Activity -> Go through the material and set down every line without alteration.

START Task inputs

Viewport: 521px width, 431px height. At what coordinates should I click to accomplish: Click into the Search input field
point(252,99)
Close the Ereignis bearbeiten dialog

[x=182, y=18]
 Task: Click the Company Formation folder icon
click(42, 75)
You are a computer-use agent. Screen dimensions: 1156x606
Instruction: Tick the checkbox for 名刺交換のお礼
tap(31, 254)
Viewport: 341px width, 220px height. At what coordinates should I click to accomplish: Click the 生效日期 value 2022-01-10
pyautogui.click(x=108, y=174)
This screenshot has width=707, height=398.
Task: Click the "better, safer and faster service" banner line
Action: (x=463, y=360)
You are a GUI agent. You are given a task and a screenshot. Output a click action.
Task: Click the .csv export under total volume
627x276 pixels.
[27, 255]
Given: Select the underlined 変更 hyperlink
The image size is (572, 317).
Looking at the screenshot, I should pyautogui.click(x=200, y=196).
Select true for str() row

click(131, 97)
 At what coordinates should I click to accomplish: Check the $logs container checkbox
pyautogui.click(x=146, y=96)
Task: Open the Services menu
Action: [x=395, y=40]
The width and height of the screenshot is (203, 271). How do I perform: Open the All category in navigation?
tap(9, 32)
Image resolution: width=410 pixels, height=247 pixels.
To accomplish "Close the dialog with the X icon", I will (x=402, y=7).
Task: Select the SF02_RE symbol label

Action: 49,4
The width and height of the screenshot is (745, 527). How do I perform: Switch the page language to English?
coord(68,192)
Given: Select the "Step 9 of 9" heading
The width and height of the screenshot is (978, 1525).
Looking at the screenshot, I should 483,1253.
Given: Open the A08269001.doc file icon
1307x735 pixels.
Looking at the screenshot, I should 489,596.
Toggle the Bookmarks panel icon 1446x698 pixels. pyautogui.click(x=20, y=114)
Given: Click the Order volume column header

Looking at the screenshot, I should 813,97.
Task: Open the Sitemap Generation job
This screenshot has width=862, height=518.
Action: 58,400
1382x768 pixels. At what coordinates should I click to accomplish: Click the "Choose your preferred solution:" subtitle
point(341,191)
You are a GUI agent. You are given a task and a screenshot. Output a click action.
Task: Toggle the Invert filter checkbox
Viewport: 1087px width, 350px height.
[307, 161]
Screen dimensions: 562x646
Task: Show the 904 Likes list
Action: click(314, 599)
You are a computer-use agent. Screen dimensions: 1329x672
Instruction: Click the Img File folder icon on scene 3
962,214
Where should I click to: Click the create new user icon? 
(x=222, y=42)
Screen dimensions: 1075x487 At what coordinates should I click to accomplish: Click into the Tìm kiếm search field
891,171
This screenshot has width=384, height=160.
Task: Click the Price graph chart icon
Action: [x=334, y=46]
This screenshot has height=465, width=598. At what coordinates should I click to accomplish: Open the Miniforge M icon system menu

END Task inputs

Response to the task ->
Viewport: 521px width, 431px height. At what coordinates should I click to accomplish: Click into the Search input field
point(252,99)
Close the Ereignis bearbeiten dialog

[x=182, y=18]
 Task: Click the Company Formation folder icon
click(42, 75)
You are a computer-use agent. Screen dimensions: 1156x606
Instruction: Tick the checkbox for 名刺交換のお礼
tap(31, 254)
Viewport: 341px width, 220px height. At what coordinates should I click to accomplish: Click the 生效日期 value 2022-01-10
pyautogui.click(x=108, y=174)
This screenshot has width=707, height=398.
Task: Click the "better, safer and faster service" banner line
Action: (x=463, y=360)
You are a GUI agent. You are given a task and a screenshot. Output a click action.
Task: Click the .csv export under total volume
627x276 pixels.
[27, 255]
Given: Select the underlined 変更 hyperlink
The image size is (572, 317).
Looking at the screenshot, I should pyautogui.click(x=200, y=196).
Select true for str() row

click(131, 97)
 At what coordinates should I click to accomplish: Check the $logs container checkbox
pyautogui.click(x=146, y=96)
Task: Open the Services menu
Action: [x=395, y=40]
The width and height of the screenshot is (203, 271). How do I perform: Open the All category in navigation?
tap(9, 32)
Image resolution: width=410 pixels, height=247 pixels.
To accomplish "Close the dialog with the X icon", I will (x=402, y=7).
Task: Select the SF02_RE symbol label

Action: 49,4
The width and height of the screenshot is (745, 527). How do I perform: Switch the page language to English?
coord(68,192)
Given: Select the "Step 9 of 9" heading
The width and height of the screenshot is (978, 1525).
Looking at the screenshot, I should 483,1253.
Given: Open the A08269001.doc file icon
1307x735 pixels.
Looking at the screenshot, I should 489,596.
Toggle the Bookmarks panel icon 1446x698 pixels. pyautogui.click(x=20, y=114)
Given: Click the Order volume column header

Looking at the screenshot, I should 813,97.
Task: Open the Sitemap Generation job
This screenshot has width=862, height=518.
Action: 58,400
1382x768 pixels. At what coordinates should I click to accomplish: Click the "Choose your preferred solution:" subtitle
point(341,191)
You are a GUI agent. You are given a task and a screenshot. Output a click action.
Task: Toggle the Invert filter checkbox
Viewport: 1087px width, 350px height.
[307, 161]
Screen dimensions: 562x646
Task: Show the 904 Likes list
Action: click(314, 599)
You are a computer-use agent. Screen dimensions: 1329x672
Instruction: Click the Img File folder icon on scene 3
962,214
Where should I click to: Click the create new user icon? 
(x=222, y=42)
Screen dimensions: 1075x487 At what coordinates should I click to accomplish: Click into the Tìm kiếm search field
891,171
This screenshot has width=384, height=160.
Task: Click the Price graph chart icon
Action: [x=334, y=46]
This screenshot has height=465, width=598. At what coordinates should I click to accomplish: Open the Miniforge M icon system menu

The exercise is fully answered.